_What is needed_: Each line below from the line with "Viewport: 650px width, 466px" to the line with "You are a GUI" must be copied exactly, including those two, and no picture may appear in the copy.

_Data listing_:
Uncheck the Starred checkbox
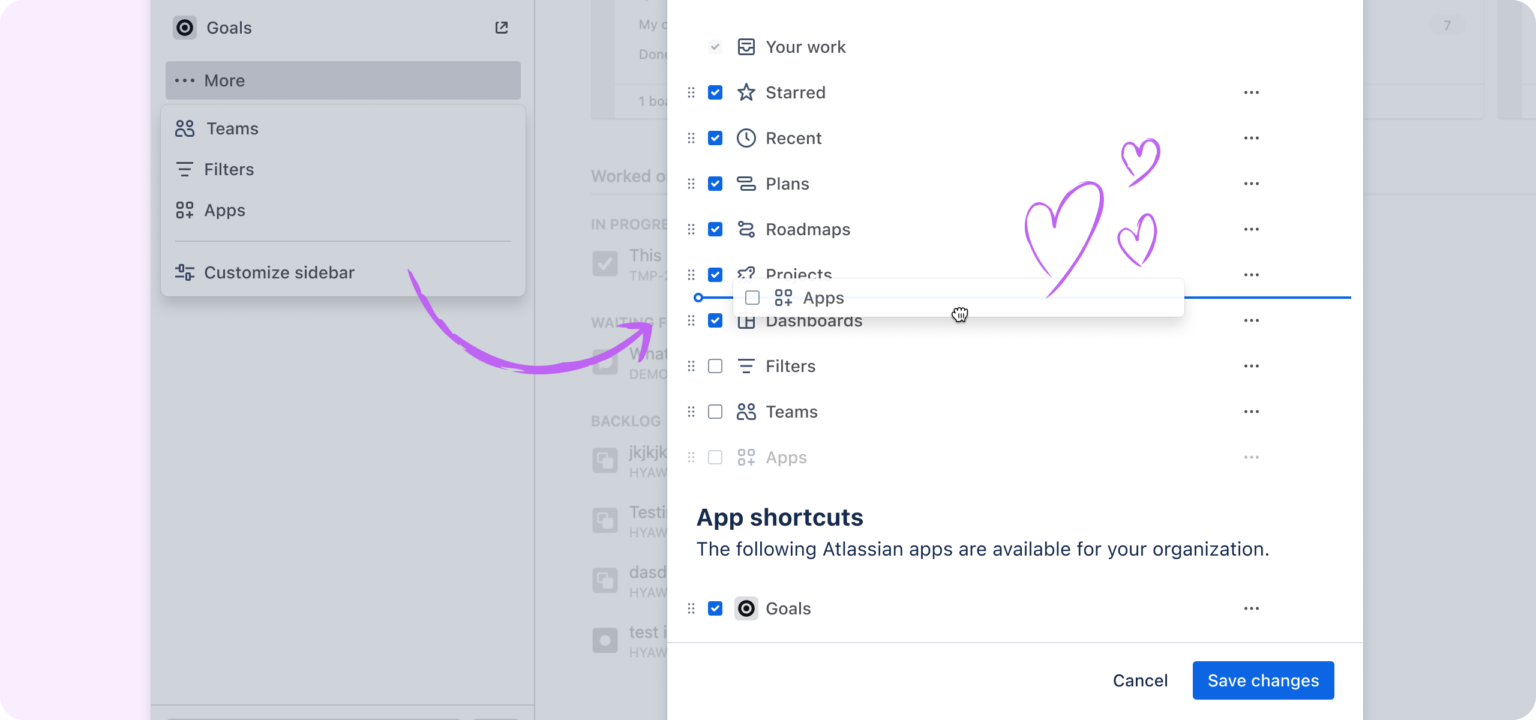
---
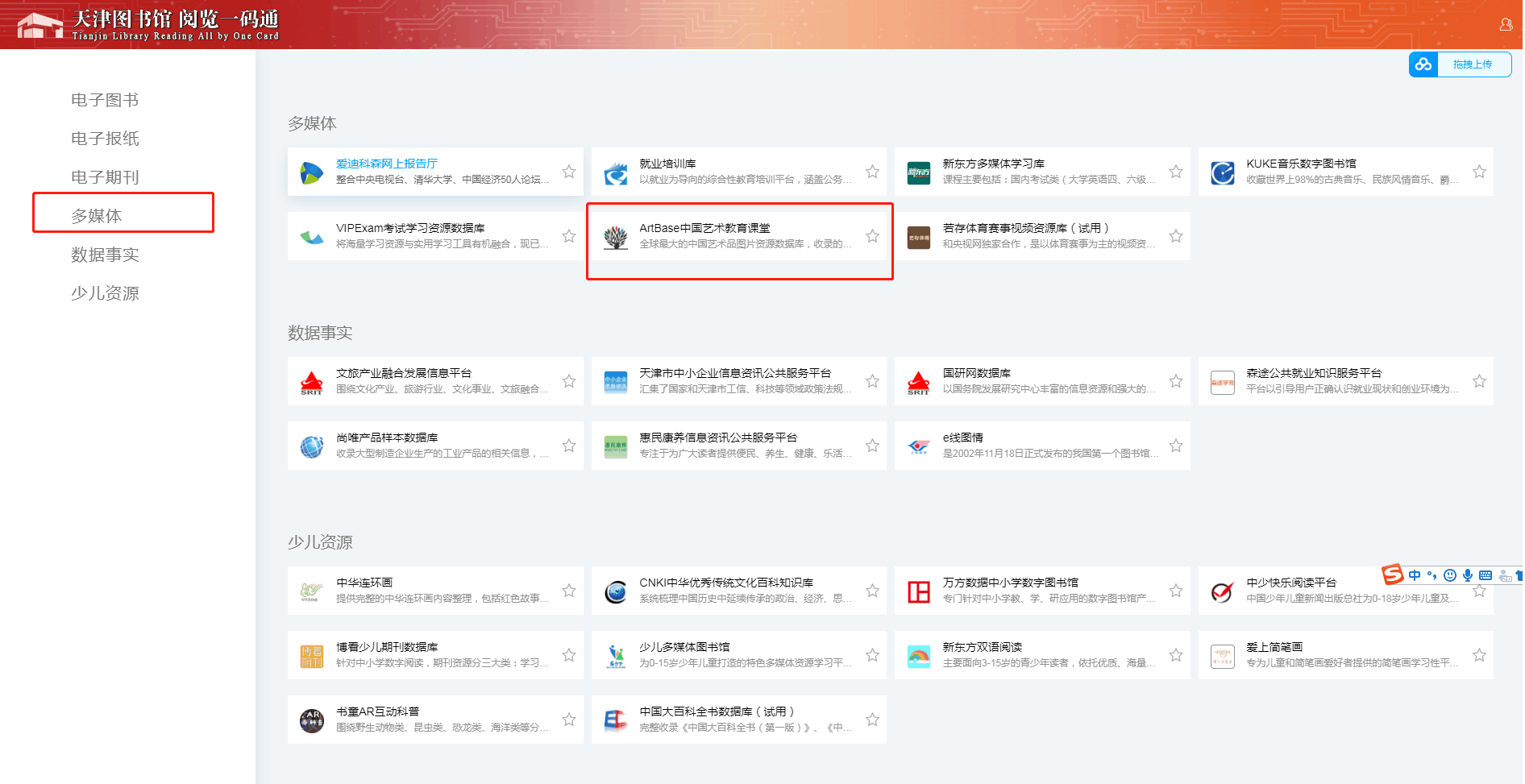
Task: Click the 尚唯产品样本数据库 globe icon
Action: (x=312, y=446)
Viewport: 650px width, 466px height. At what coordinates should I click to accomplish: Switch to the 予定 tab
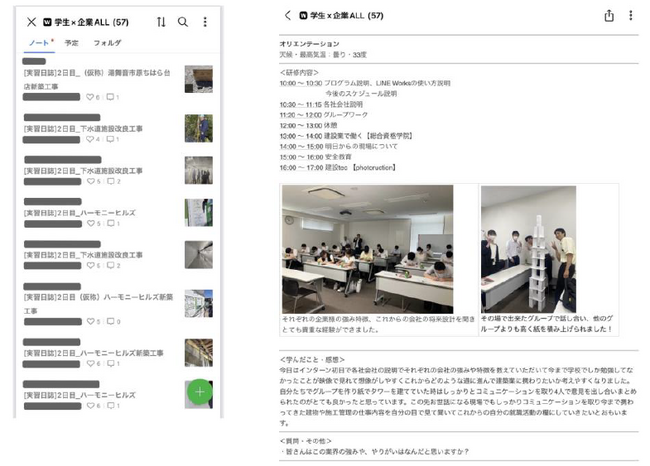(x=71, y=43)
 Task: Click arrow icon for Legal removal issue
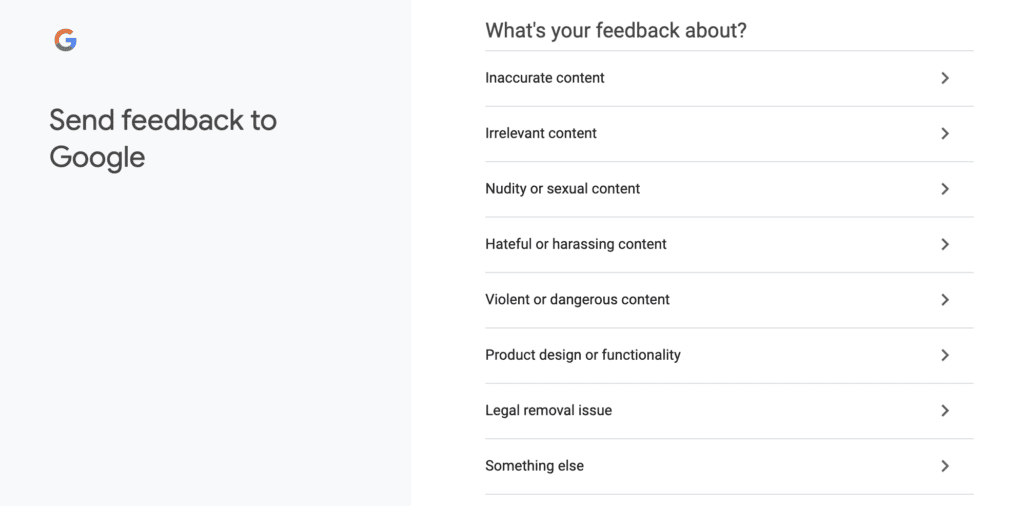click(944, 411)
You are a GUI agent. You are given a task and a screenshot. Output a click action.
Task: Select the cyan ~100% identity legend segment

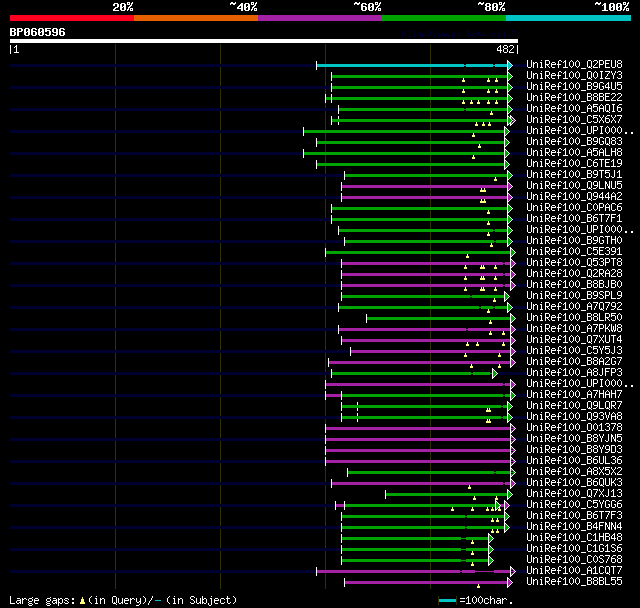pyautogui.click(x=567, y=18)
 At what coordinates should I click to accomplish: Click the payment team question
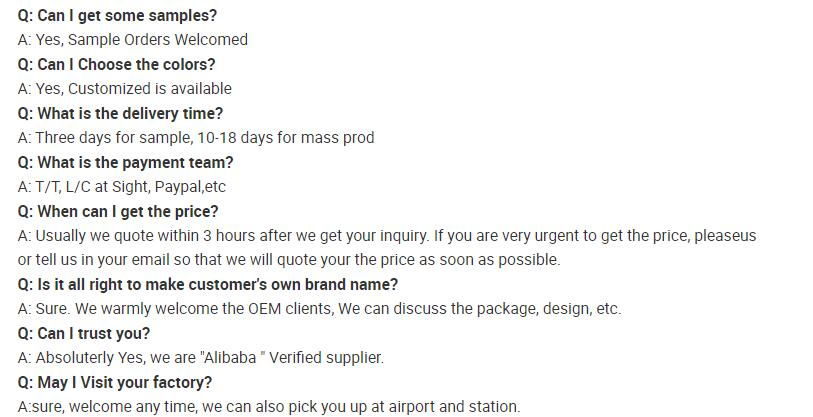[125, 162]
* * *
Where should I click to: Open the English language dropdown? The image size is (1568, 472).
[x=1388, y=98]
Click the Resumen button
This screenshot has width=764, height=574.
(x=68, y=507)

_Result of this exercise_:
Viewport: 650px width, 466px height. At what coordinates should I click to accomplish: Switch to the 予定 tab
(x=71, y=43)
 Task: Click arrow icon for Legal removal issue
click(944, 411)
You are a GUI agent. You are given a task and a screenshot. Output a click action.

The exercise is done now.